> TASK DESCRIPTION
Copy every entry exactly, but skip the pictures.

> DATA TO USE
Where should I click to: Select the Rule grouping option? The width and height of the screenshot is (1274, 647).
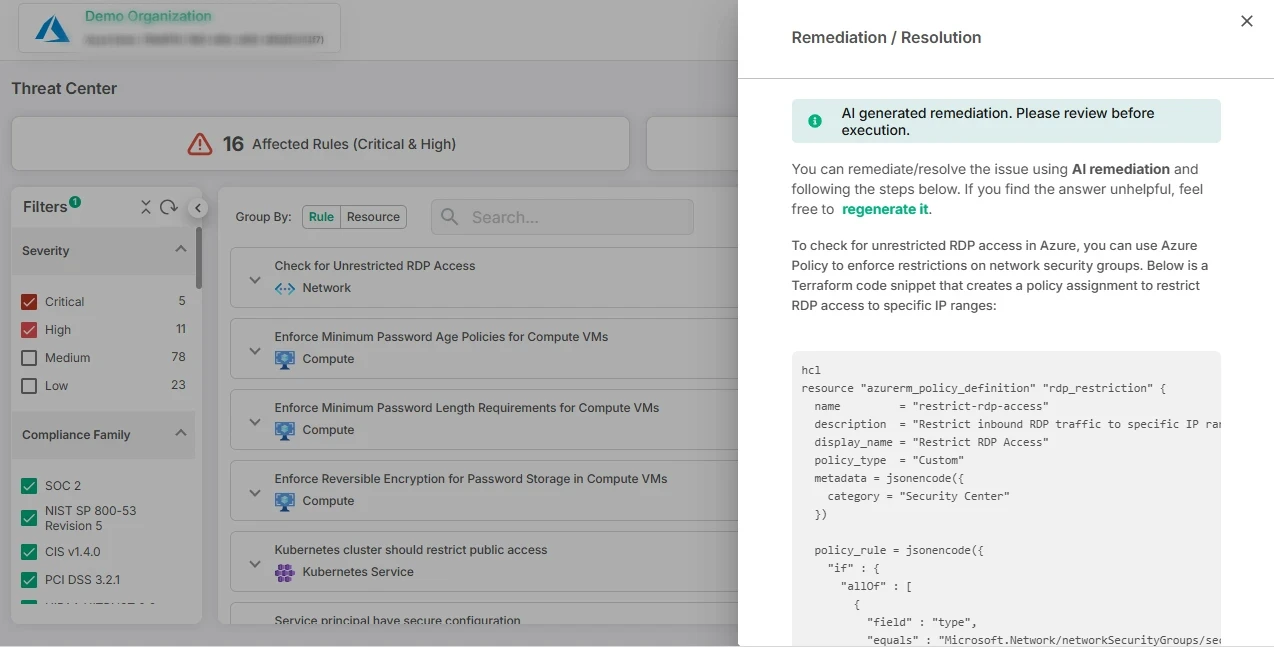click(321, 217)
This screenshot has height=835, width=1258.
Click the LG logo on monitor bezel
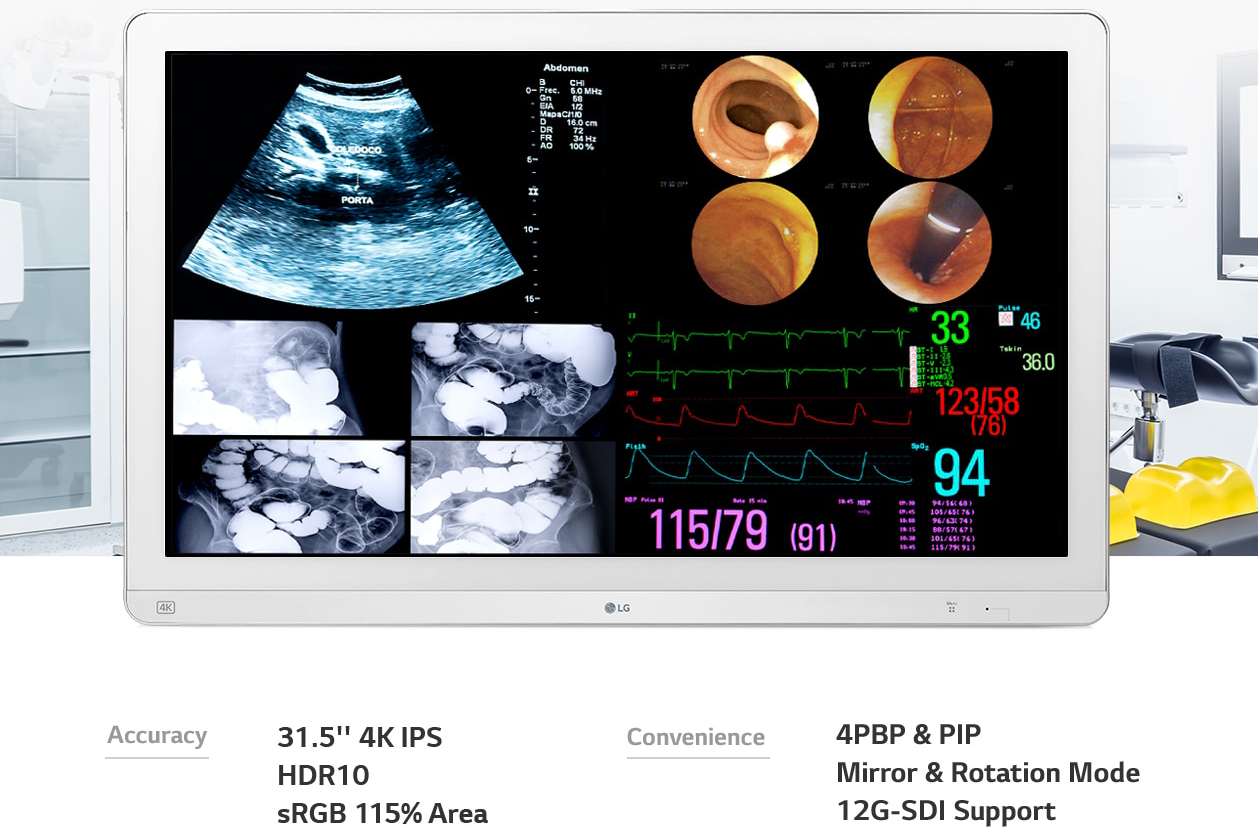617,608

> SOLUTION FOR THIS EXERCISE
Where should I click to: Select the Rule grouping option? The width and height of the screenshot is (1274, 647).
click(321, 217)
This screenshot has height=835, width=1258.
Click the LG logo on monitor bezel
617,608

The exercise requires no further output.